GrönemeyerMichael Lentz
S. Fischer Sep 202428,00 € 368 S.

Herbert Grönemeyer ist der erfolgreichste Pop-Solokünstler Deutschlands. Das ist keine Hyperbel, es ist ein Fakt: Er hat die meisten Alben verkauft. Der Literaturwissenschaftler und Schriftsteller Michael Lentz hat nun ein Buch über ihn geschrieben. Zumindest denkt man das zunächst, wenn man GRÖNEMEYER in den Händen hält. Ein Buch mit Farbschnitt! Das ist so gegenwärtig. Pop!

Herbert Grönemeyer, dessen erstes Album 1979 erschien, ein Überbleibsel aus der männerdominierten, dicht verrauchten Siebzigerjahre-BRD, wählt sich hier also ein in den digitalen Dauerbeschuss der Gegenwart. Denn BookTok liebt den Farbschnitt, provoziert und fordert ihn, Sally Rooneys Intermezzo trägt ihn azurblau, und beinahe die gesamte New-Adult-Sparte von Bastei Lübbe ist an ihren Seitenkanten von Geschenkpapier kaum noch zu unterscheiden. Der Farbschnitt von GRÖNEMEYER ist blassblau. Das kontrastiv rote Cover zeigt den Titel in glänzenden Versalien, wobei sich jeder zweite Buchstabe negativ aus Umrissfragmenten herstellt. Und genau das ist ein wertvoller, aber leicht zu übersehender Fingerzeig: Lentz’ Text ist kein Text über GRÖNEMEYER, sondern über den negativen Raum um ihn herum. Namen, Orte, Daten, Fakten stecken ab, was nicht zu erzählen ist: Herbert Grönemeyer als Mensch.
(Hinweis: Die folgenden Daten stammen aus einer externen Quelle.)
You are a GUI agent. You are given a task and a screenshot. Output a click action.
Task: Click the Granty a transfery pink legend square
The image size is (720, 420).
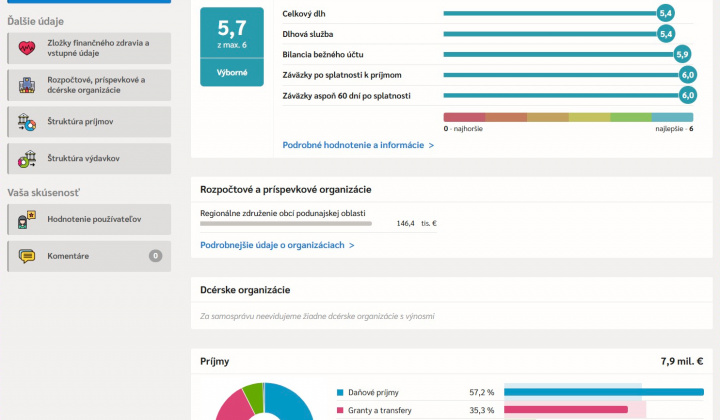(341, 410)
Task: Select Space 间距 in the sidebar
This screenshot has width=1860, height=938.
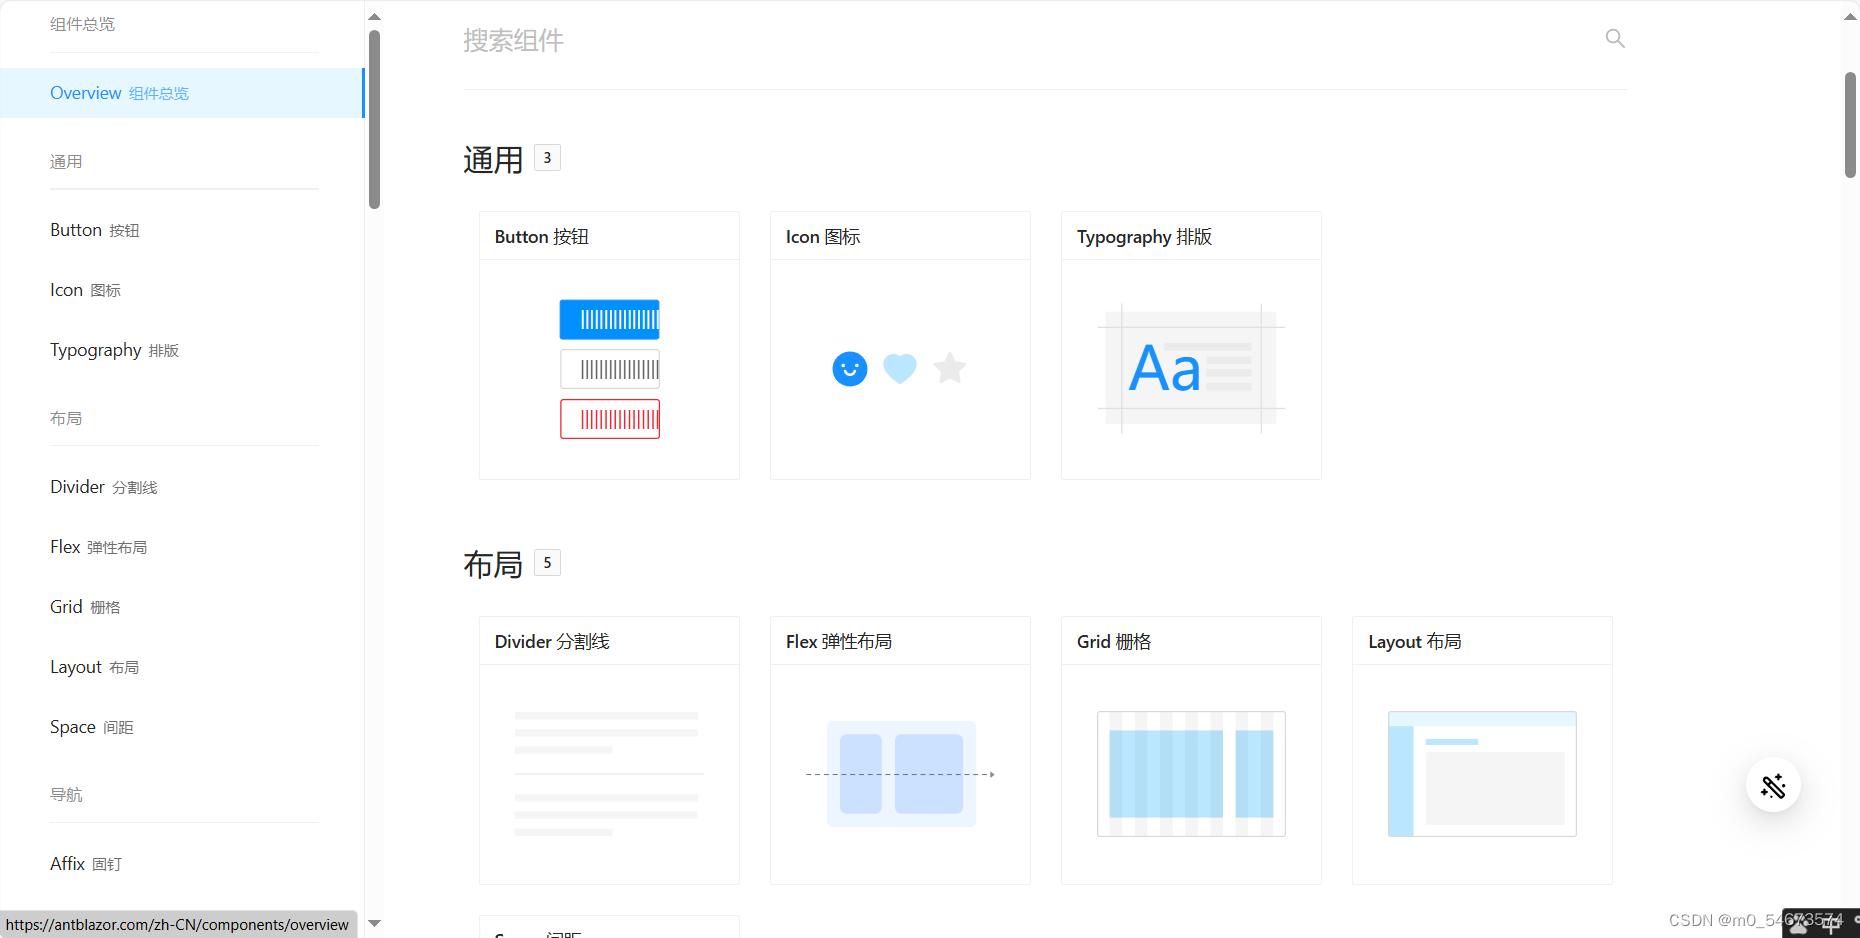Action: coord(91,726)
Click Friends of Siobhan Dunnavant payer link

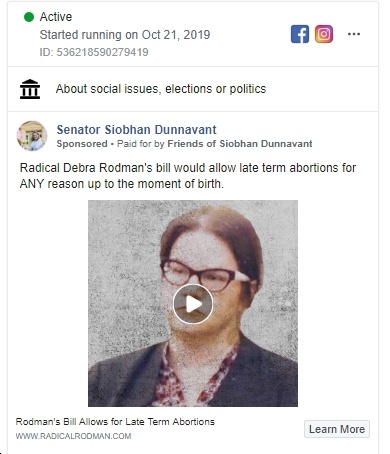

Denn der ist privat. Aber entsteht nicht genau aus diesem Privaten, das kaum etwas Anderes meint als das «Leben», die Kunst? Ist Herbert Grönemeyers Album Mensch nicht auch deshalb sein nach Verkaufszahlen erfolgreichstes, weil es von zwei zwar sehr privaten, aber eben doch sehr öffentlich bekannten Schicksalsschlägen kontextualisiert wurde?

Doch für Grönemeyer ist seine Kunst der Beruf, und Privatleben und Berufliches, das trennt man in Deutschland. Strikt. Unsere Geschichte mag etwas damit zu tun haben, denn wo immer Politik autoritäre Züge annimmt, bekommt das Private einen besonderen Wert. Öffentlich funktioniert man, privat ist man anders, mitunter anrüchig, da lauert die Nabelschau. Flusig.

Grönemeyer aber ist keine Fluse. Man kann ihm durch Lentz’ Text in etwa so nahekommen, als hätte man jahrelang von 8 bis 14 Uhr Aktentasche an Aktentasche neben ihm in einer deutschen Behörde gearbeitet. Minutiös wird seine Arbeitsweise geschildert. Immer wieder bekommt man seine phonetisch englischen, aber lautmalerischen «Bananentexte» auseinandergesetzt. Sie fungieren als Platzhalter auf den Melodien, bevor die eigentlichen Lyrics geschrieben sind. Lentz ist von dieser Arbeitsweise sichtlich fasziniert, unterschlägt aber, dass sehr viele Musiker:innen zunächst mit Melodie und lautmalerischen Texten arbeiten. Paul McCartney beispielsweise sang «Scrambled Eggs / Oh my baby how I love your legs», bevor er «Yesterday / All my troubles seemed so far away» textete.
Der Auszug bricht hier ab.